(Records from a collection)
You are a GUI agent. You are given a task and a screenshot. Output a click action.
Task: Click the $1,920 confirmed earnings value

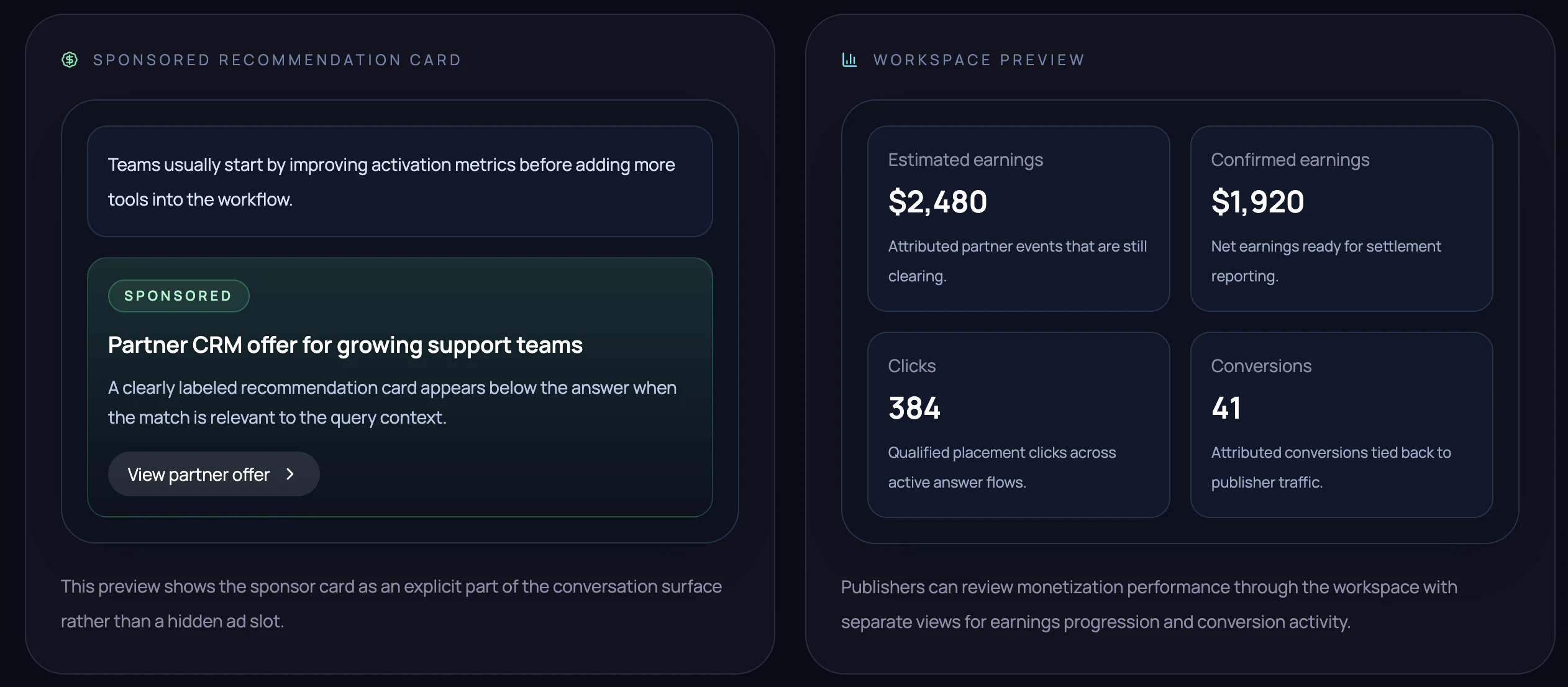(x=1257, y=202)
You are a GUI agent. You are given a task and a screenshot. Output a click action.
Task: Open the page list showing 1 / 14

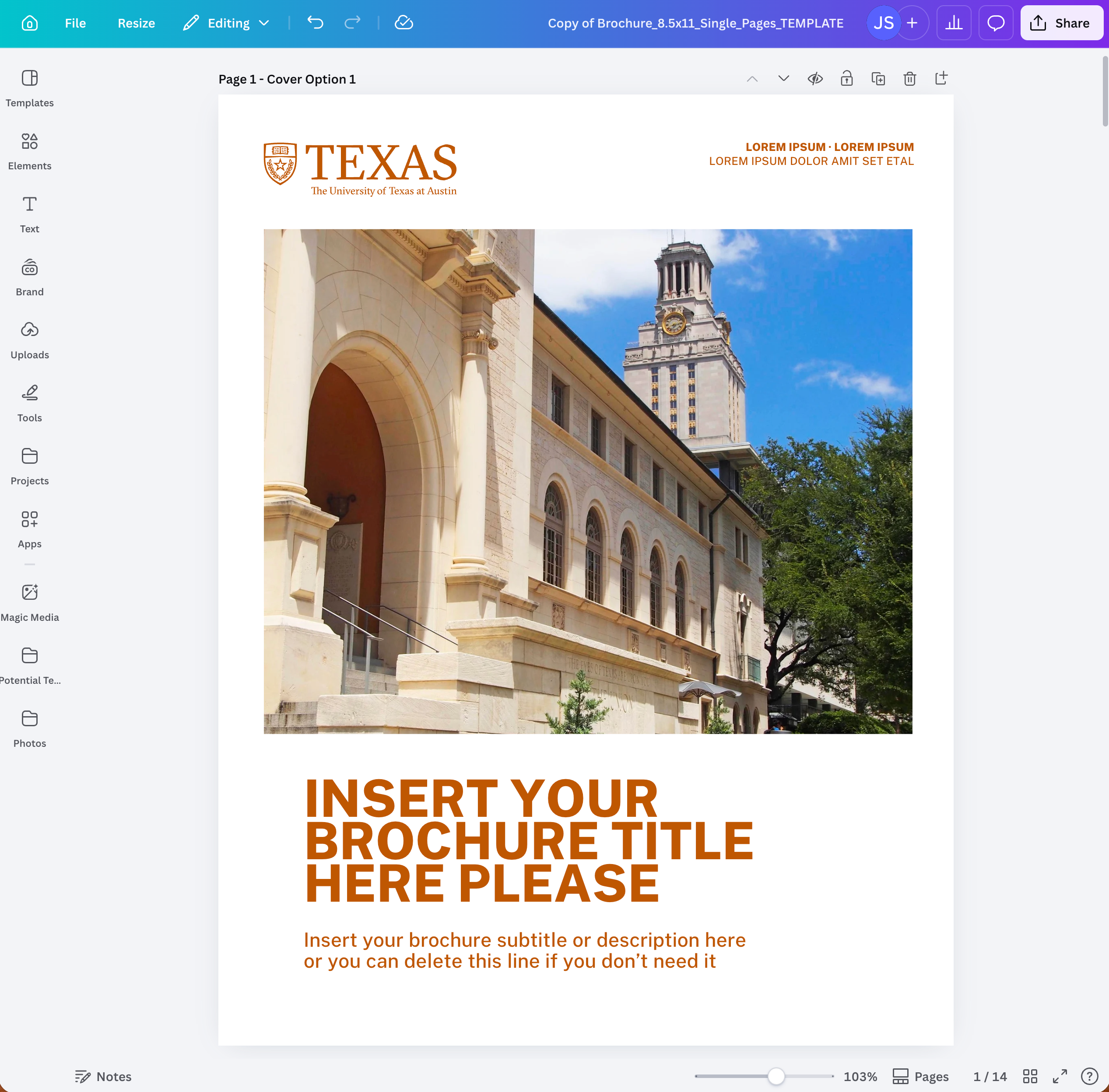pyautogui.click(x=990, y=1076)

- _Assignment_:
The records above must be echoed exactly, minus their pictures.

- _Response area_:
You are a GUI agent. You are given a task and a screenshot. Output a click action.
Task: Click the $1,920 confirmed earnings value

(x=1257, y=202)
You are a GUI agent. You are given a task and a screenshot. Output a click action.
Task: Open the page list showing 1 / 14

pyautogui.click(x=990, y=1076)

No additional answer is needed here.